重要: 教師あり学習が最も高精度ですが、ラベル付きデータが必要です。実際のビジネスでは、ラベル取得コストを考慮して手法を選択します。

1.3 評価指標

クラス不均衡問題

異常検知では、正常データが圧倒的に多いため、精度（Accuracy）だけでは不十分です。

import numpy as np
from sklearn.metrics import accuracy_score, precision_score, recall_score, f1_score

# 例：正常95%, 異常5%のデータ
y_true = np.array([0]*95 + [1]*5)

# ダメな予測器：全て正常と予測
y_pred_bad = np.array([0]*100)

# 良い予測器：異常を正しく検出
y_pred_good = np.concatenate([np.array([0]*95), np.array([1]*5)])

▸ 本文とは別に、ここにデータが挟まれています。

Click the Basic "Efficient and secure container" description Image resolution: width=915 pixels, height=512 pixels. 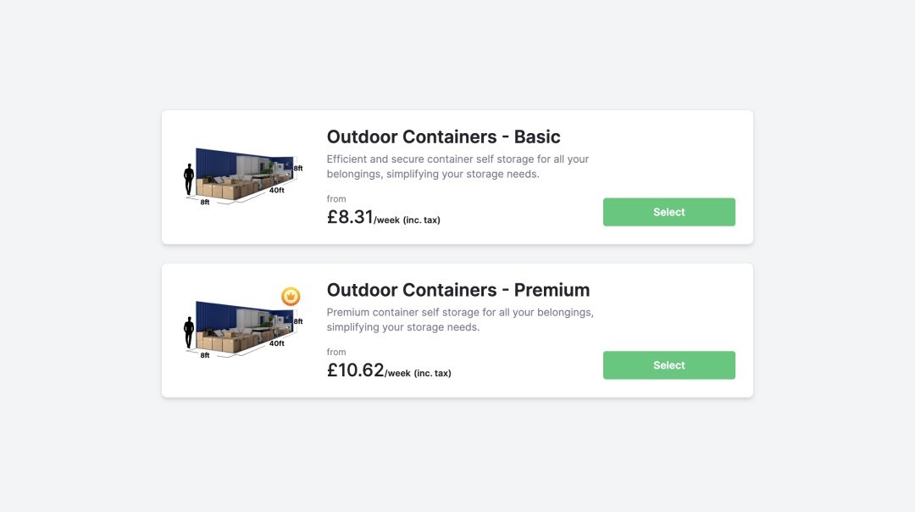coord(458,166)
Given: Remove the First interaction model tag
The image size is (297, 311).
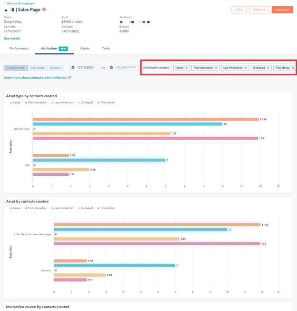Looking at the screenshot, I should point(216,68).
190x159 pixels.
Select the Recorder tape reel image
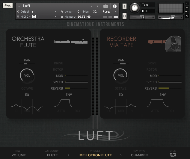[173, 44]
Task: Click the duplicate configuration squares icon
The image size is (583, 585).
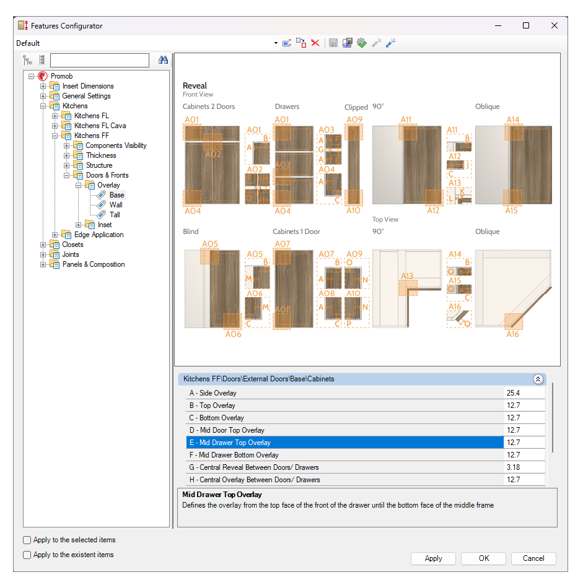Action: (300, 43)
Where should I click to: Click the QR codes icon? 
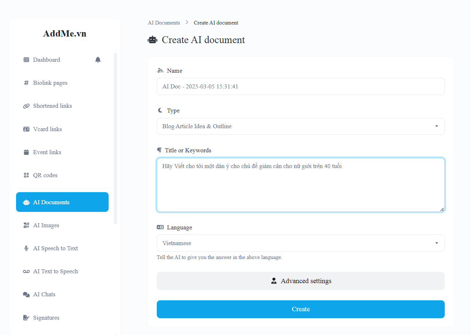[26, 175]
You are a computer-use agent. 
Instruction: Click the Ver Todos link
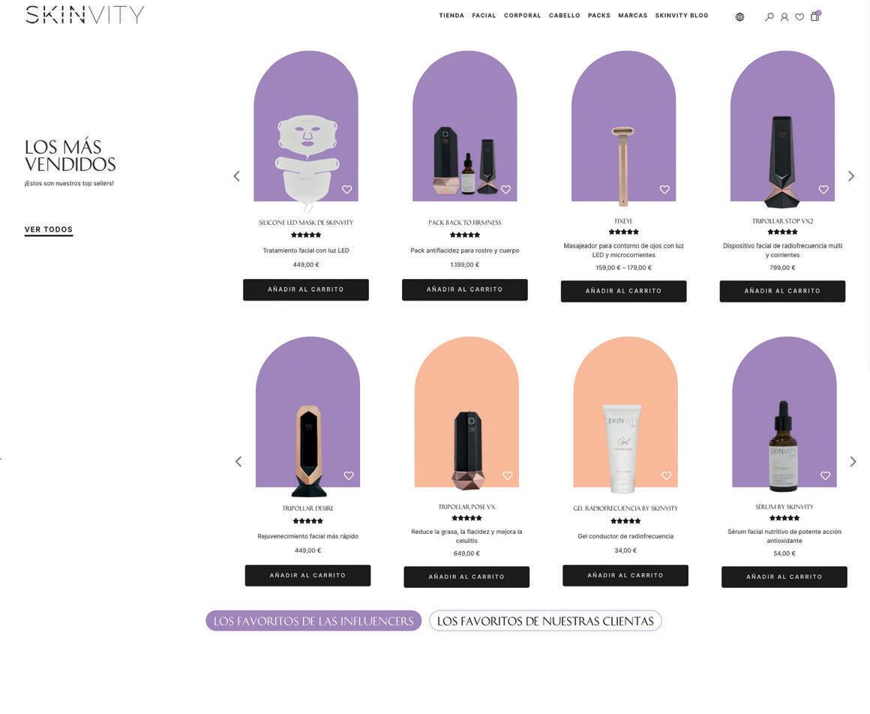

print("=== ダメな予測器（全て正常と予測）===")
print(f"精度: {accuracy_score(y_true, y_pred_bad):.3f}")
print(f"Precision: {precision_score(y_true, y_pred_bad, zero_division=0):.3f}")
print(f"Recall: {recall_score(y_true, y_pred_bad, zero_division=0):.3f}")
print(f"F1: {f1_score(y_true, y_pred_bad, zero_division=0):.3f}")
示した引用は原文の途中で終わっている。